Clinical research is a slow and expensive process, with trials failing for a variety of reasons. Advanced analytics, artificial intelligence (AI) and the Internet of Medical Things (IoMT) unlocks the potential of improving speed and efficiency at every stage of clinical research by delivering more intelligent, automated solutions.
Big Data Analytics
The word "big data" applies to high-volume, fast-pace and large range digital information stores. Big data research is the technology method which exposes trends, patterns, comparisons or other valuable observations in these large data stores.
Data Analytics is not a new field, since it has been a part of the industry as business intelligence and data mining technology for decades. The technology has significantly improved over the years, enabling it to manage much greater data sizes, to run queries quicker and to execute increasingly advanced algorithms.
Big data analysis allows analysts, researchers and business users faster and better decision-making using data that was previously unusable or inaccessible. Companies and Businesses can use advanced big data analytics techniques such as text analytics, machine learning, data mining, statistics and predictive analytics to gain new visions and insights from the data sources which were previously untapped.

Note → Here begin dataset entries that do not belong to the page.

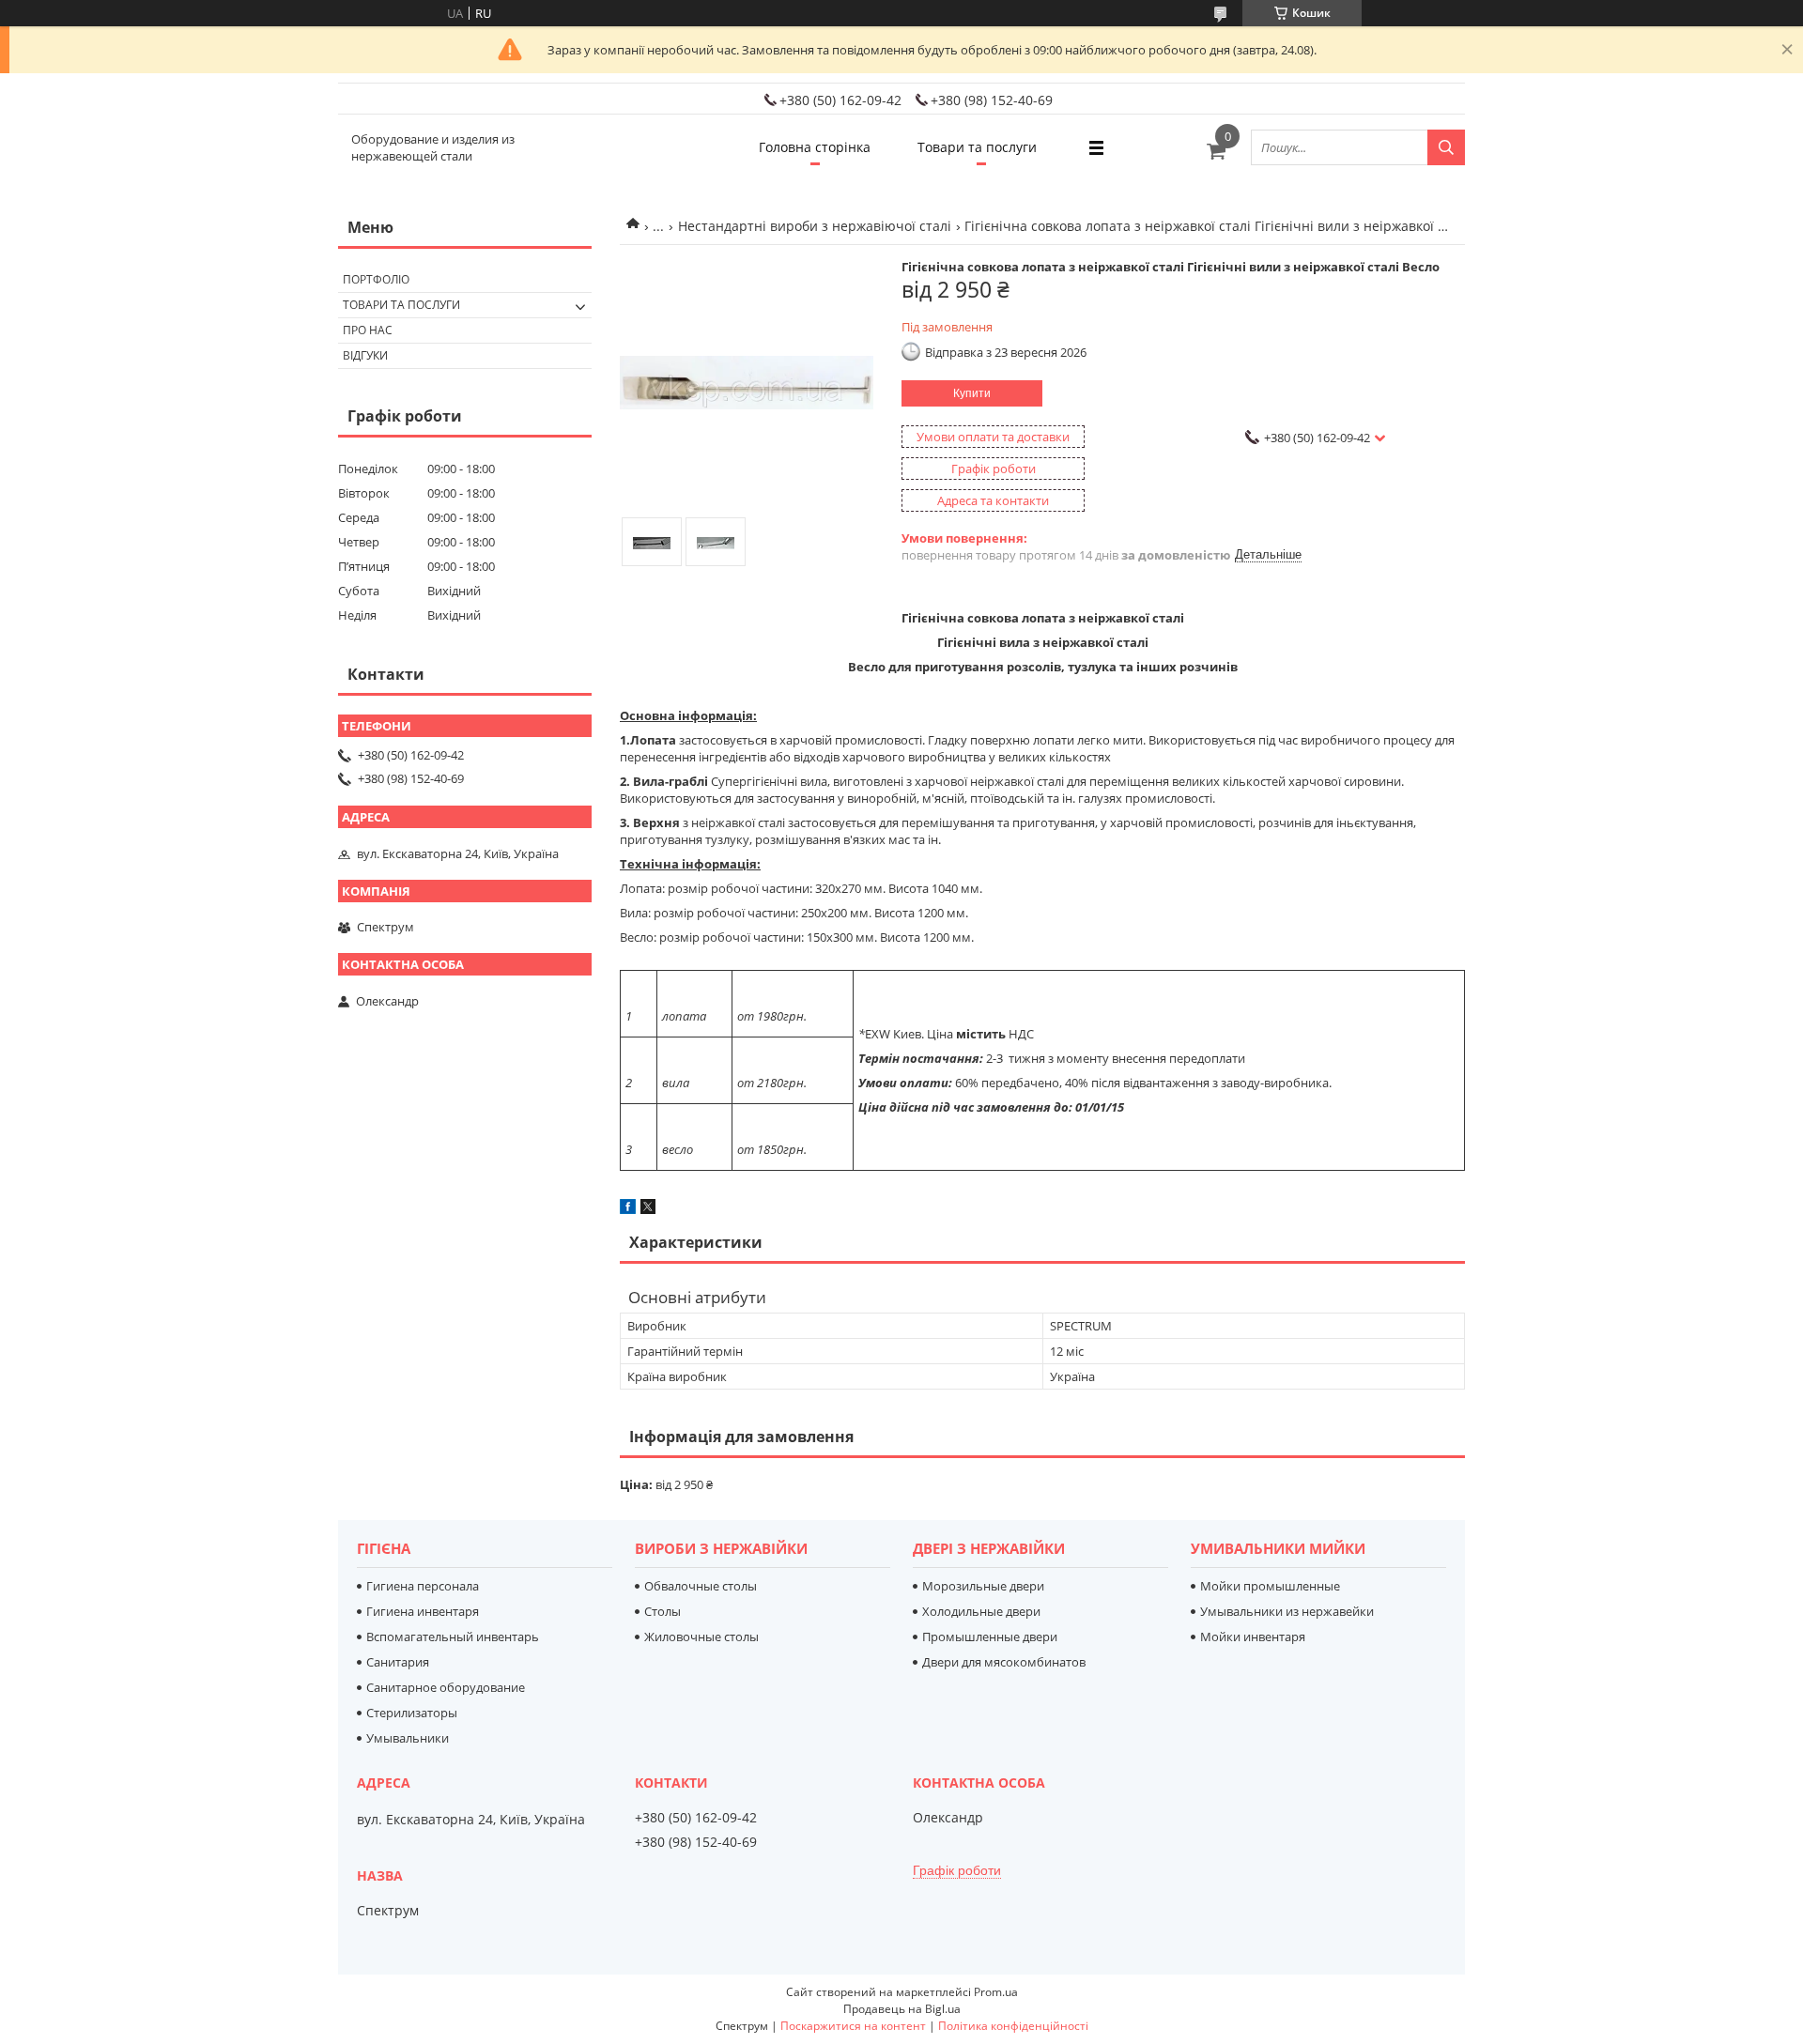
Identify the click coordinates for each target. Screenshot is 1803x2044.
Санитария (397, 1661)
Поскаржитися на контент (853, 2026)
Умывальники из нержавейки (1287, 1611)
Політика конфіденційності (1013, 2026)
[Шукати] (1446, 147)
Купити (972, 393)
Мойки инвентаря (1252, 1636)
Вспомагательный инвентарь (452, 1636)
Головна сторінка (815, 147)
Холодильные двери (981, 1611)
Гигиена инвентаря (422, 1611)
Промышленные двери (989, 1636)
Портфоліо (376, 279)
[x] (647, 1209)
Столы (662, 1611)
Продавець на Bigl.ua (902, 2009)
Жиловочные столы (701, 1636)
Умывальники (407, 1737)
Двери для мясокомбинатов (1004, 1661)
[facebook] (628, 1209)
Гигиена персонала (422, 1585)
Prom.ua (996, 1992)
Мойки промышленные (1270, 1585)
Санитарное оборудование (445, 1687)
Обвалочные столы (700, 1585)
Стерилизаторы (411, 1712)
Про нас (368, 330)
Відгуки (365, 355)
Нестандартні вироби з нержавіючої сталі (814, 226)
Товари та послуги (977, 147)
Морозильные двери (983, 1585)
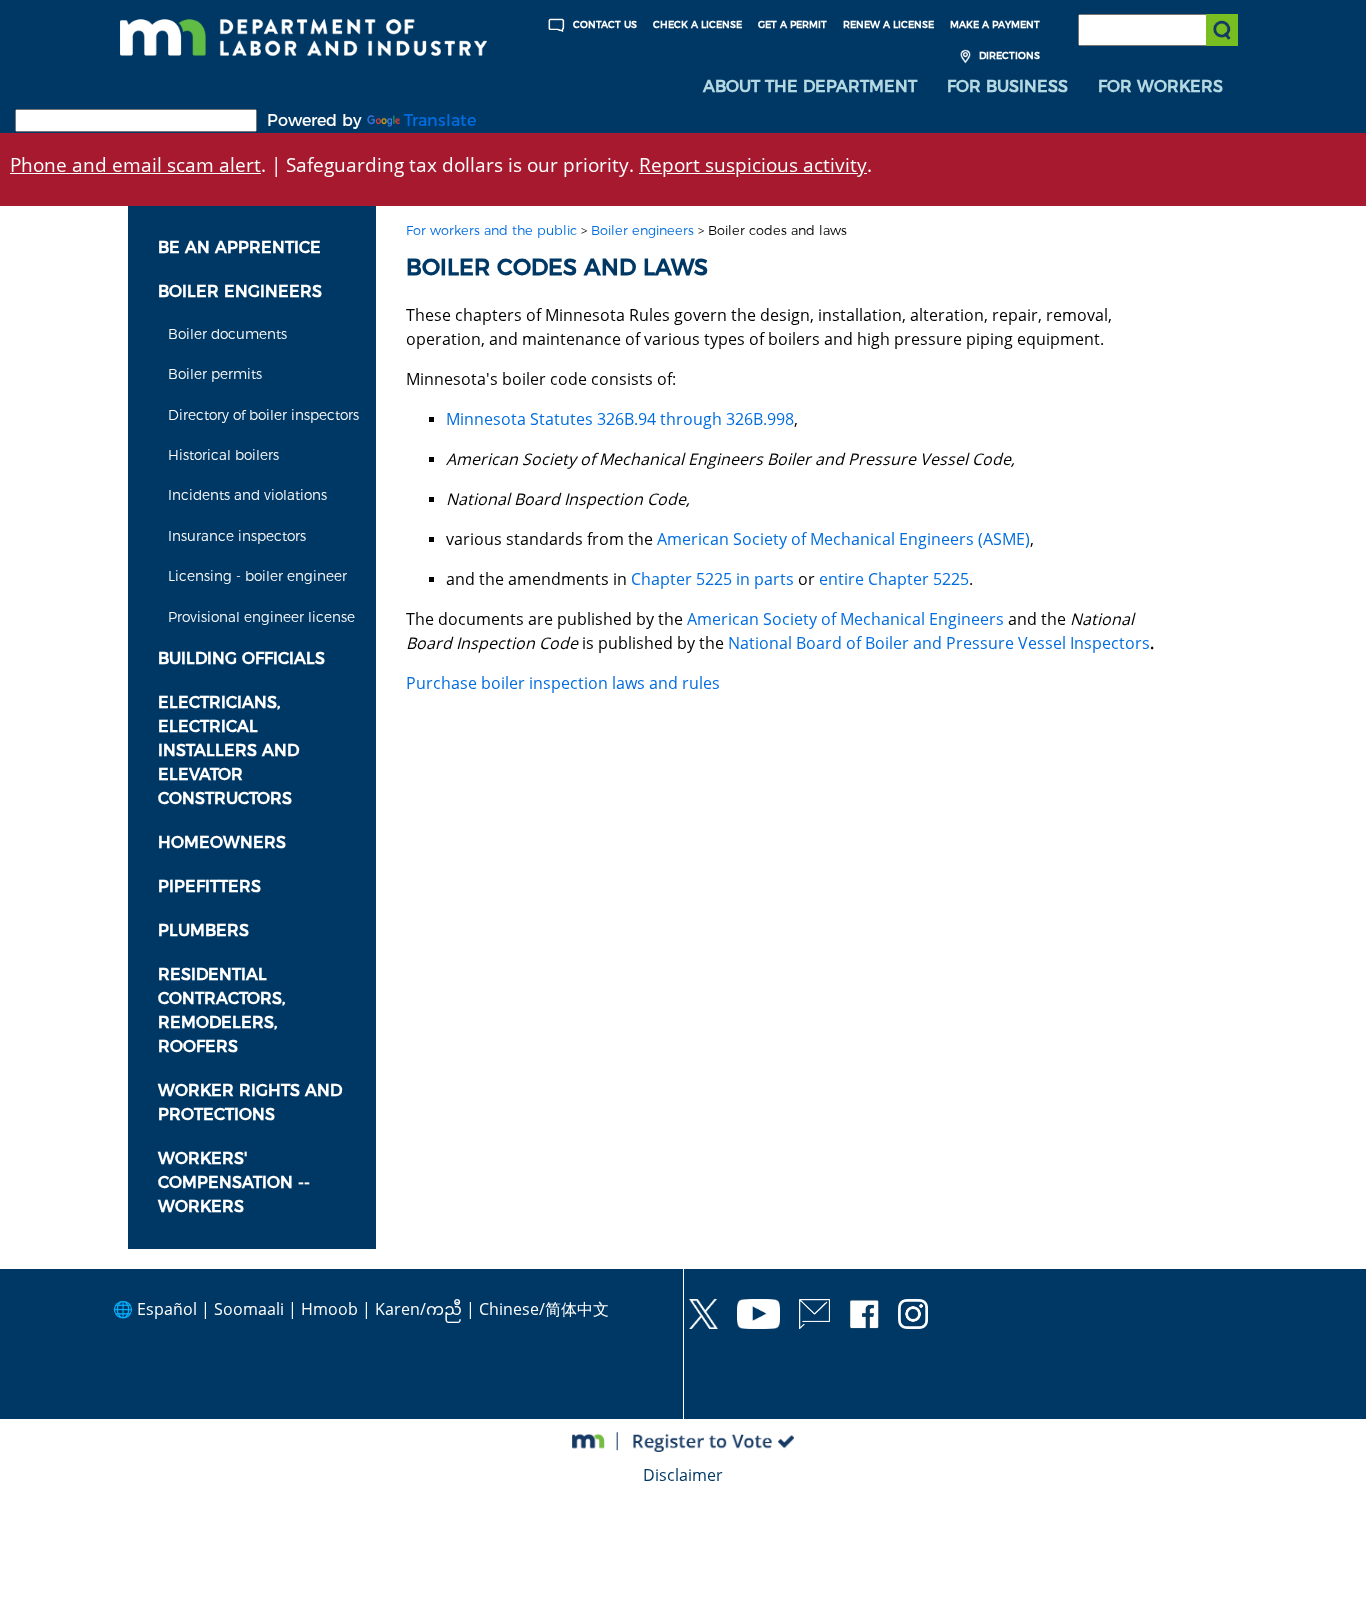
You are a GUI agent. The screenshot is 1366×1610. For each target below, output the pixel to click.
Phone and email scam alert (135, 164)
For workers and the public (491, 230)
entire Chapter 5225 (894, 579)
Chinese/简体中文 (544, 1309)
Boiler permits (215, 374)
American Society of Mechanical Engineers (845, 619)
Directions (1008, 55)
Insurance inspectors (237, 536)
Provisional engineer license (261, 617)
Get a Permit (792, 24)
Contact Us (603, 24)
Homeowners (222, 842)
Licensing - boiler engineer (257, 576)
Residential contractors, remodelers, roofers (221, 1010)
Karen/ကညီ (418, 1309)
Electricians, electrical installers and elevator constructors (228, 750)
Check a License (697, 24)
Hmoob (329, 1309)
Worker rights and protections (250, 1102)
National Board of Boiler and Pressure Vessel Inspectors (939, 643)
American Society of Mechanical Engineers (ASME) (843, 539)
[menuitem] (810, 87)
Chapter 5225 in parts (712, 579)
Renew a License (888, 24)
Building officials (241, 658)
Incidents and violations (247, 495)
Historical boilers (223, 455)
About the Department (810, 86)
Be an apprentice (239, 247)
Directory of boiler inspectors (263, 415)
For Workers (1160, 86)
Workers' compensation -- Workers (234, 1182)
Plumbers (203, 930)
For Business (1007, 86)
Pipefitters (209, 886)
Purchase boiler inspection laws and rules (563, 683)
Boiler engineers (240, 291)
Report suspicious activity (753, 164)
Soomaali (249, 1309)
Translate (440, 120)
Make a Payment (995, 24)
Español (167, 1309)
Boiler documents (227, 334)
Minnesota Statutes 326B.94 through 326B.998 (620, 419)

Benefits of data analytics
Application can be built to aggregate semi- and unstructured or structured data from touch points your customers have with the company to get a 360-degree view of customer’s behaviour and drive or motivations for better and improved tailored marketing. These data sources can be from social media, IoT devices or sensors, mobile devices, sentiments data from sentiment analysis and calling log data.
Big Data Analytics to Detect and mitigate fraud
For monitoring the transactions in real time, application can proactively recognize the abnormal patterns and behaviours identifying and indicating the fraudulent activity. Companies can predict and mitigate frauds using the big data analytics along with the predictive/prescriptive analytics and with the comparison of historical and transactional data.
Big Data Analytics to Drive supply chain efficiencies
Big data analytics can be used to determine how products are shipped and reaching their destination. In identifying the inefficiencies and how cost and time can be saved or minimized. IoT device, Sensors, data logs and transactional data can help tracking critical information from the warehouse to the destinations.
Application areas of Big Data Analytics Tools & Solutions:
Financial institutions gather and access analytical insight from large volumes of unstructured data in order to make sound financial decisions. Big data analytics allows them to access the information they need when they need it, by eliminating overlapping, redundant tools and systems.
For manufacturers, solving problems is nothing new. They wrestle with difficult problems on a daily basis - from complex supply chains, to motion applications, to labor constraints and equipment breakdowns. That's why big data analytics is essential in the manufacturing industry, as it has allowed competitive organizations to discover new cost saving opportunities and revenue opportunities.
Big data is a given in the health care industry. Patient records, health plans, insurance information and other types of information can be difficult to manage – but are full of key insights once analytics are applied. That’s why big data analytics technology is so important to heath care. By analyzing large amounts of information – both structured and unstructured – quickly, health care providers can provide lifesaving diagnoses or treatment options almost immediately.
Certain government agencies face a big challenge: tighten the budget without compromising quality or productivity. This is particularly troublesome with law enforcement agencies, which are struggling to keep crime rates down with relatively scarce resources. And that’s why many agencies use big data analytics; the technology streamlines operations while giving the agency a more holistic view of criminal activity.
Customer service has evolved in the past several years, as savvier shoppers expect retailers to understand exactly what they need, when they need it. Big data analytics technology helps retailers meet those demands. Armed with endless amounts of data from customer loyalty programs, buying habits and other sources, retailers not only have an in-depth understanding of their customers, they can also predict trends, recommend new products – and boost profitability.